Value Chain Academy

Deployment planning for learning programs across Sub-Saharan Africa

The challenge:

One of the main challenges in healthcare within LMICs (Low- and Middle-Income Countries) is the significant gap between recorded deliveries of medicines and their actual availability to end patients. 

According to studies from Sub-Saharan Africa, only 55–65% of medicines from verified suppliers reach the target population (WHO, 2017). 

This opens the door for fake medicines, with up to 30% of medicines in sub-Saharan Africa being substandard (due to storage and transport issues) or falsified. Trafficked medical products kill almost half a million Sub-Saharan Africans every year.

Until the pandemic, Novartis had been delivering in-person value chain and supply programs across the region.

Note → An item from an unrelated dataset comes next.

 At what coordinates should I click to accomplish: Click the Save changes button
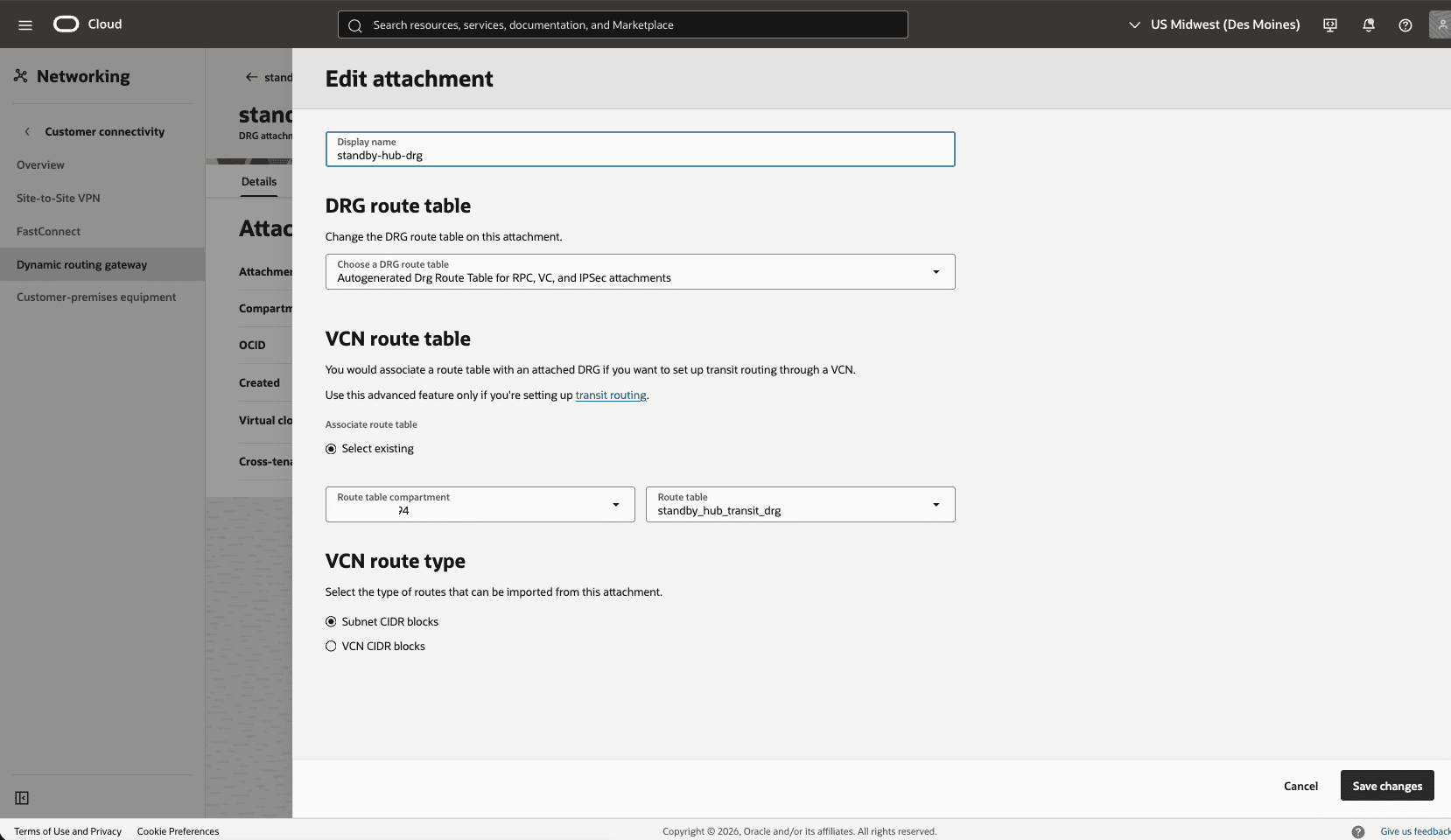click(x=1386, y=785)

My role was to build a deployment plan for the move to fully virtual online courses so that a new program manager could take the reins and lead the program successfully.

The solution:

I designed an implentation process in five main phases:

Discover: Exploration and initial research

Design: Preparation, planning and designing the program

Implement: Execution and program delivery

Monitor: Tracking progress, participation, and social impact

Review: Evaluating outcomes, analysing success factors and barriers

I used tools such as:

RACI matrix: Defining clear roles and responsibilities

PESTLE & SWOT analysis: Assesing local adaptation, opportunities, and challenges

Change Overview: Setting program goals

Risk management: Identifying and mitigating potential risks

The result:

The research emphasised the need for local customisation to address specific challenges such as technological limitations, workforce shortages, and substandard medicine issues.

The Program Manager has now successfully run several cohorts of the program in Ghana and Botswana since 2022.

The importance of deployment planning and the analysis of local contexts is reflected in the high completion rate of the cohorts e.g. Botswana (59%) and Ghana (65% in 2025), despite many of the learners being extremely busy medical professionals. The deployment plan provided a scalable, replicable model that fosters sustainable improvements in LMIC healthcare systems, with measurable impacts on medicine quality and patient safety.

Future Application:

The program’s methodology was adapted for deployment in other LMICs, with implementation in the Philippines, marking its first outreach in Asia in 2025.